• Records provided
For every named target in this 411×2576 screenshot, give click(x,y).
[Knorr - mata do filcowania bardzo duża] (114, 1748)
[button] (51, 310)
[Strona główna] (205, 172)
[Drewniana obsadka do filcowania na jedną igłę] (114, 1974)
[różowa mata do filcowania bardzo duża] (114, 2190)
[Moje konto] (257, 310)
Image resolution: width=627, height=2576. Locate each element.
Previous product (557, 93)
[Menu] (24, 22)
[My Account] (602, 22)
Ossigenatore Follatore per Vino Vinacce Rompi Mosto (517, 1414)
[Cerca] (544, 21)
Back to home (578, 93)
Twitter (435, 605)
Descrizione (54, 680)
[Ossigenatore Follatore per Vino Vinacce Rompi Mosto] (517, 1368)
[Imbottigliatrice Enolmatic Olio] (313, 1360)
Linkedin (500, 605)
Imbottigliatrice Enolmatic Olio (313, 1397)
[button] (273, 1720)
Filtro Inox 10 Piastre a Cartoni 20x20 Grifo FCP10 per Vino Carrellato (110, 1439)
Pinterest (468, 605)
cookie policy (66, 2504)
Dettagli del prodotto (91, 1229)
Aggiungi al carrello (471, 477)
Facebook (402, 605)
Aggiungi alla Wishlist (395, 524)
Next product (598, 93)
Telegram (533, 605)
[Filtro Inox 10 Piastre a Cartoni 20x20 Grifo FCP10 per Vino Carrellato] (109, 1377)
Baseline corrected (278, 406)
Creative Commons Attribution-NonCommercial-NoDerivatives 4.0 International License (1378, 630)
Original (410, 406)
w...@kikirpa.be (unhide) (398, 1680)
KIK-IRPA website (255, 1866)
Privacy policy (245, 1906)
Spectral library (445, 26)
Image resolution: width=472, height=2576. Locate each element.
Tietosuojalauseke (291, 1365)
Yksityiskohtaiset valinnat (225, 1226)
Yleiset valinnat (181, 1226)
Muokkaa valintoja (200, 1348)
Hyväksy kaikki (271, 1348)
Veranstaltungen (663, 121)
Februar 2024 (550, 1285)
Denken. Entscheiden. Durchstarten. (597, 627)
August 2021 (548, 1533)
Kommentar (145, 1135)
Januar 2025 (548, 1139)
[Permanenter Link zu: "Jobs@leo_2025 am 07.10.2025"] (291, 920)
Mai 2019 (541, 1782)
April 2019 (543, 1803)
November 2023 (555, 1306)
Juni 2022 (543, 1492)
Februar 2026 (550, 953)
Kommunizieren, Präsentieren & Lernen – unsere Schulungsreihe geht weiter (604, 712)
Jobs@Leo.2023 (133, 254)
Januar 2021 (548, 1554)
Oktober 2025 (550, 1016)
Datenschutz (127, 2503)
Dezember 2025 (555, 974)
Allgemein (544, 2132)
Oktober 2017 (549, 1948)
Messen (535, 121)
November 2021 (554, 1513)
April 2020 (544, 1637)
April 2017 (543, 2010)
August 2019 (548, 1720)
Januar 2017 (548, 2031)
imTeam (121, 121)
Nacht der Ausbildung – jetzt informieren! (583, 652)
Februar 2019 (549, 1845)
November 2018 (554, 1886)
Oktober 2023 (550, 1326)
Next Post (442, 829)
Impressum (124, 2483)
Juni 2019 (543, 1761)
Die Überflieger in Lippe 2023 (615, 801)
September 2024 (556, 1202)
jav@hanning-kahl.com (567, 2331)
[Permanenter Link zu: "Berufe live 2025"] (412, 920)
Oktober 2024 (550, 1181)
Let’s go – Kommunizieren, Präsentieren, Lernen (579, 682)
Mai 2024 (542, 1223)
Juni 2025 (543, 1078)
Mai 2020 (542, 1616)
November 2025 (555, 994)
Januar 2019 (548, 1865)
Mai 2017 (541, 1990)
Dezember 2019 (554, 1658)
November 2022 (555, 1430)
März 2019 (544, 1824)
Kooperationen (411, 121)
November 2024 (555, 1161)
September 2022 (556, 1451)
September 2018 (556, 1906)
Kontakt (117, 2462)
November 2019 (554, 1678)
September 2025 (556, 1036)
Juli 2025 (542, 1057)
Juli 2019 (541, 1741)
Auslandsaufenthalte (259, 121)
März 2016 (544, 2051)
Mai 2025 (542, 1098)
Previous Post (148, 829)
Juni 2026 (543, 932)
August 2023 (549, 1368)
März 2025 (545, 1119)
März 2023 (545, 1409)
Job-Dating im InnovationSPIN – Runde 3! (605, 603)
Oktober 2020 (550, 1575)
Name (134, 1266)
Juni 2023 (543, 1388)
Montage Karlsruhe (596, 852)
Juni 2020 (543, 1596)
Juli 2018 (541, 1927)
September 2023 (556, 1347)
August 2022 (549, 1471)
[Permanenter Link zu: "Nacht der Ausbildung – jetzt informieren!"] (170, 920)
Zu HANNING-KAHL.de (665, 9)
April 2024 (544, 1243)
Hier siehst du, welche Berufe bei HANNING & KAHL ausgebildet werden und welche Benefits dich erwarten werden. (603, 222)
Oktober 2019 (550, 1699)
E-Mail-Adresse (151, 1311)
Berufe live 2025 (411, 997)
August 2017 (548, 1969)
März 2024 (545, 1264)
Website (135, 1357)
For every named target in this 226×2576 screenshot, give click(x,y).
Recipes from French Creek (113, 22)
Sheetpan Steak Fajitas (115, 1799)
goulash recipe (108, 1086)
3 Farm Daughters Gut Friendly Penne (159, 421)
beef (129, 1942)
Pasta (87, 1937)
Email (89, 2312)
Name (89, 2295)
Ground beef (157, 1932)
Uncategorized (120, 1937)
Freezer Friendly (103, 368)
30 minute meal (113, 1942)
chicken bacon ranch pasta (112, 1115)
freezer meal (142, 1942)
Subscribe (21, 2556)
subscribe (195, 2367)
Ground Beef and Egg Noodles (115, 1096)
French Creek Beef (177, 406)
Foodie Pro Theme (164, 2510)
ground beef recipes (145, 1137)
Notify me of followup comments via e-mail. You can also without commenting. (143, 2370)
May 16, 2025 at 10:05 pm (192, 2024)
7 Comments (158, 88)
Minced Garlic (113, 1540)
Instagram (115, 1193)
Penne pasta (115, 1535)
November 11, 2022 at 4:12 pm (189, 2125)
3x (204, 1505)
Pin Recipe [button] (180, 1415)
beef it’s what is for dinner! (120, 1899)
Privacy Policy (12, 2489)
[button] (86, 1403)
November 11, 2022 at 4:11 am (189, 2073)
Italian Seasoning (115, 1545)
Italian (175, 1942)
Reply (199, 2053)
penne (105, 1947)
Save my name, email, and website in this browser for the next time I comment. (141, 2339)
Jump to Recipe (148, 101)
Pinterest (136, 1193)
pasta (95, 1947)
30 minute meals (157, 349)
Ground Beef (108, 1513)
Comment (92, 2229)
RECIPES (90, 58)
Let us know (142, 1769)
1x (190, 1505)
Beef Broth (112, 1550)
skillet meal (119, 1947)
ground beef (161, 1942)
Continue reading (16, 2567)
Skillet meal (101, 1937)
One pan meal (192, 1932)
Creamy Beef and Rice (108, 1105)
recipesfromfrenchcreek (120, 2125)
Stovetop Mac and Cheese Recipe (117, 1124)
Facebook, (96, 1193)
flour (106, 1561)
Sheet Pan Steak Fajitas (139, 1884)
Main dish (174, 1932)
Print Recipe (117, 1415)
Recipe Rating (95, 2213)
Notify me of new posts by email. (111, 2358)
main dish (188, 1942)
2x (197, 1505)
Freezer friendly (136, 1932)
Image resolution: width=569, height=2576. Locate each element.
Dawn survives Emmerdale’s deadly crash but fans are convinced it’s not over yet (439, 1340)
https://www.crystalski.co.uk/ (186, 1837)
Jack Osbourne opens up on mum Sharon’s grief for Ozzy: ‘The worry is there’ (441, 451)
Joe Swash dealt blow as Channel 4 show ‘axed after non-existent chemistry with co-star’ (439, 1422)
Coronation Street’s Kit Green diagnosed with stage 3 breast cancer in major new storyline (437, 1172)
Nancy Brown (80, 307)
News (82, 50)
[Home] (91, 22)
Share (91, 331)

• Instructions to follow
Taking the listing above as the source, transcribe only the lines starting at the line with "April 2017 (543, 2010)" and going through the line with "November 2024 (555, 1161)", unaltered and with both ends included.

• Exercise answer
April 2017 (543, 2010)
August 2019 (548, 1720)
Januar 2017 (548, 2031)
imTeam (121, 121)
Nacht der Ausbildung – jetzt informieren! (583, 652)
Februar 2019 (549, 1845)
November 2018 (554, 1886)
Oktober 2023 (550, 1326)
Next Post (442, 829)
Impressum (124, 2483)
Juni 2019 (543, 1761)
Die Überflieger in Lippe 2023 (615, 801)
September 2024 (556, 1202)
jav@hanning-kahl.com (567, 2331)
[Permanenter Link zu: "Berufe live 2025"] (412, 920)
Oktober 2024 (550, 1181)
Let’s go – Kommunizieren, Präsentieren, Lernen (579, 682)
Mai 2024 (542, 1223)
Juni 2025 (543, 1078)
Mai 2020 (542, 1616)
November 2025 (555, 994)
Januar 2019 (548, 1865)
Mai 2017 (541, 1990)
Dezember 2019 (554, 1658)
November 2022 (555, 1430)
März 2019 (544, 1824)
Kooperationen (411, 121)
November 2024 (555, 1161)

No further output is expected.